Boolean equation of result X’, given S,R, and initial X.

X’ = S | (X & ~R)

3. Observations

There exists a exact equivalent for any pair of -(L)-, -(U)- rungs that can be written on one rung, modifying the output bit X only once per scan. Example 1.2 is equivalent to example 1.1, and example 2.2 is equivalent to example 2.1. The single rung latch uses no more instructions than the double rung latch, including the rung and branch begin and end instructions. The single rung latch may even use fewer instructions if S and R contain common terms allowing simplification of the rung.

If you reverse the order of the -(L)- and -(U)- rungs, the result is different for the case where both S and R are true. (See examples 1.1 and 2.1 and compare the tables.) When the -(L)- and -(U)- rungs are both active, the last one executed ‘wins’. This behavior is like an electrical latch relay which gives priority to either the set or reset input when both are active, but unlike an electrical latch relay because the priority is determined by the order of evaluation in the program. The single rung latch makes the priority clear by its construction (compare the ladder logic of examples 1.2 and 2.2) and is not subject to swapping.

The order of evaluation has another effect if the -(L)- and -(U)- rungs are not next to each other. Any rungs that come between the -(L)- and -(U)- rungs will not see the same value for X as the rungs that follow the pair. Again, the problem occurs when both S and R are true. The single rung latch is not subject to this problem.

4. Summary

It is a principle of the design of maintainable software that you should minimize or eliminate the scope where a variable can contain an invalid value. Maintaining programmers will expect a variable to contain the value described. If the variable does not always contain the correct value it can be misused. By using the Single Rung Latch construction, you can insure that the latch variable always contains a valid result and eliminate the chance that the variable will be misused. Remember that the maintenance programmer who’s time you save may be yourself.
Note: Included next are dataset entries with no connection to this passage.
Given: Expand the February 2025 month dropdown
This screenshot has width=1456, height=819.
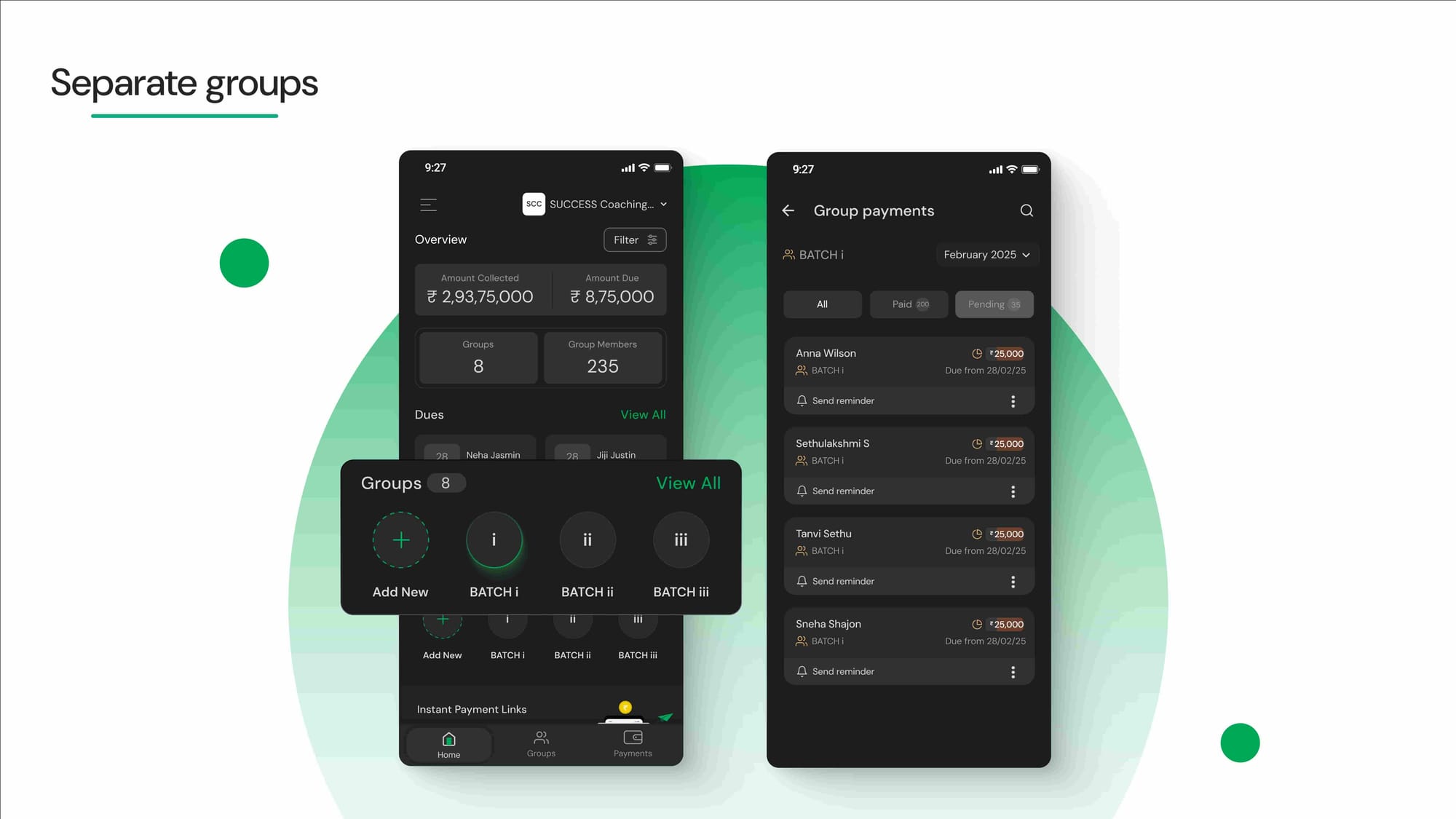Looking at the screenshot, I should point(987,254).
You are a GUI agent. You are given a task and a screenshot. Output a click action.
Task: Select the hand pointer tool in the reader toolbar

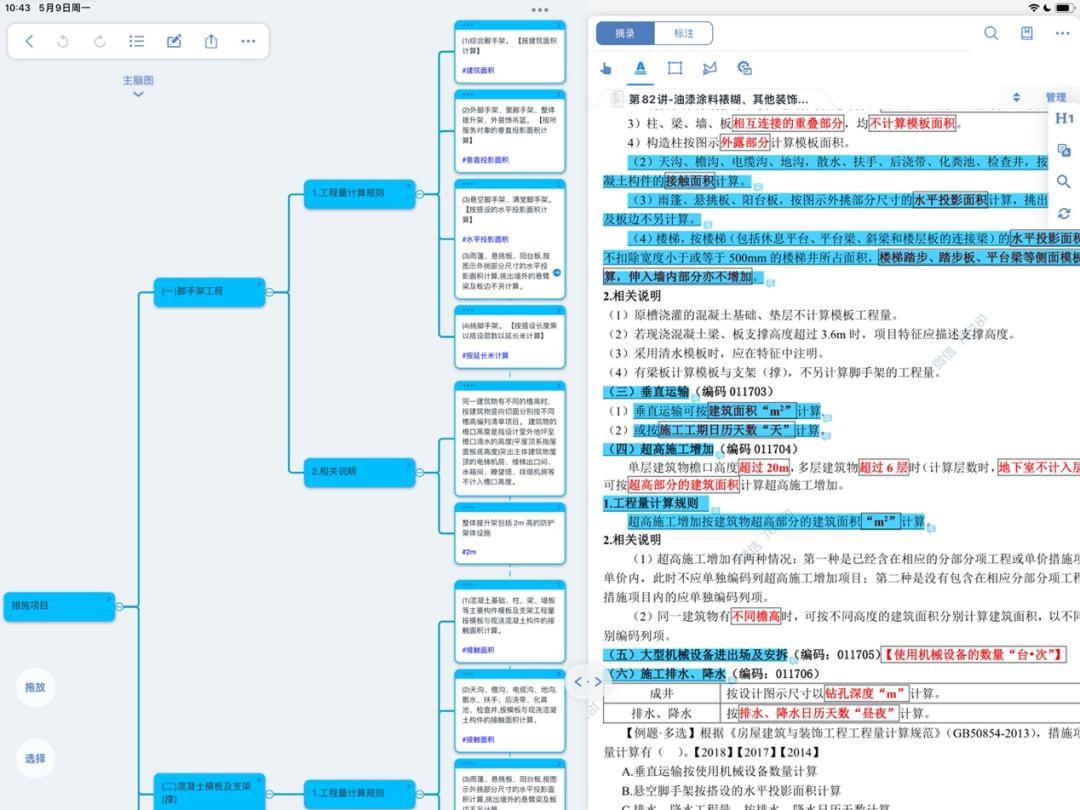[x=605, y=68]
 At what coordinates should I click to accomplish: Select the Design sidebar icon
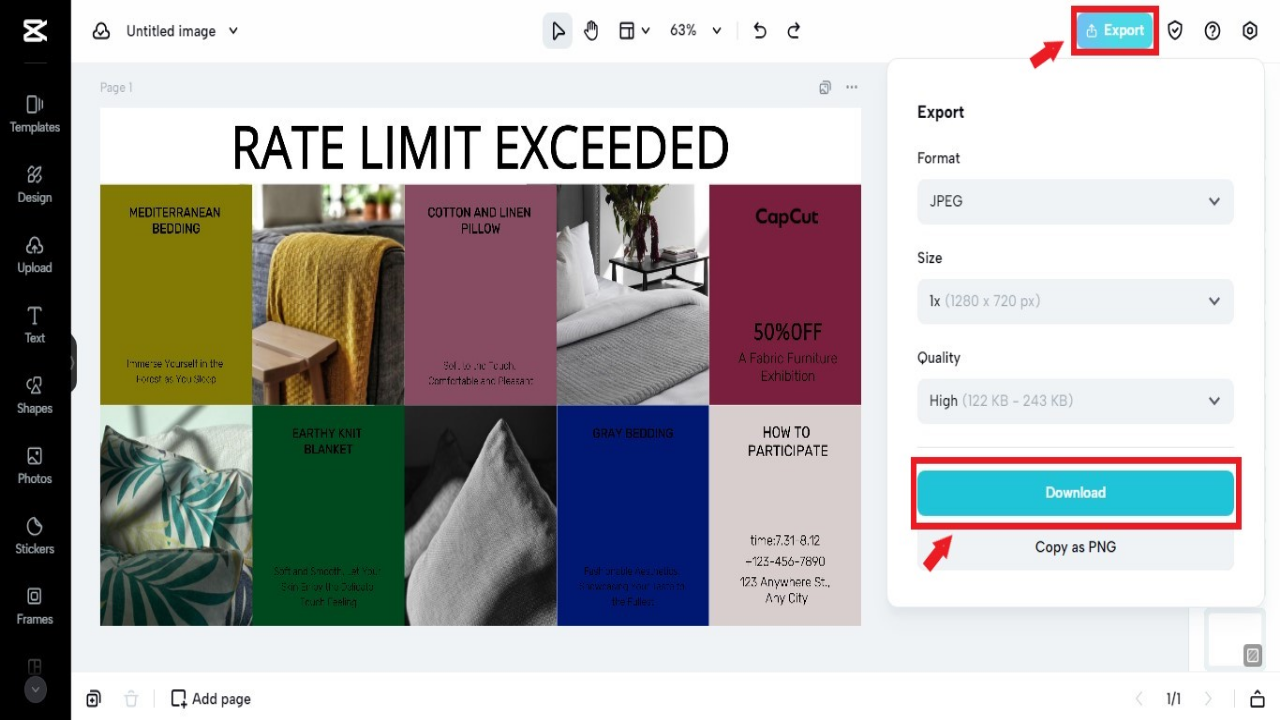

5. Using the Single Rung Latch with the Fail-Safe Sense Convention

The Single Rung Latch works well with the Fail-Safe Sense Convention. Consider a general case of a device controlled by a START and ESTOP button and OK and READY sensors or bits. All devices are wired Fail-Safe.

Latches Figure 1

Notice that all contacts are Normally-Open (not inverted) and the terms permitting continued operation of the device are a simple series (AND) circuit. It is very clear that it is not possible to energize RUN without ESTOP and SAFE.

6. Using the Single Rung Latch with the OK (NOT Fault) Convention

The Single Rung Latch works well with the OK Convention. Consider a general case of an OK bit set by a RESET button and cleared (faulted) by two over-travel limit switches (LIM1 and LIM2). All devices are wired Fail-Safe.

Latches Figure 1

Notice that all contacts are Normally-Open (not inverted) and the terms evaluating the safety of the device are a simple series (AND) circuit. It is very clear that it is not possible to set the OK bit (clear the fault) unless the two limit switches are made.

7. Using the Single Rung Latch for Estop Bus Control

The Single Rung Latch is ideal for Estop Bus Control. Consider a Estop bus where the PLC controls an Estop power VOTE relay with a RESET and ESTOP button and an ALL_OK term. The PLC also receives the status of the Estop BUS. All devices are wired Fail-Safe.

Latches Figure 1

Notice that all contacts are Normally-Open (not inverted) and the terms evaluating the safety of the device are a simple series (AND) circuit. It is very clear that it is not possible to energize the VOTE relay unless the ESTOP button and ALL_OK bits are made. Notice that this construction merges the Reset Priority and Set Priority constructions by placing the EBUS term on the branch with the VOTE contact. Thus EBUS can kill VOTE in the absence of RESET, but RESET can energize and latch VOTE provided EBUS follows VOTE.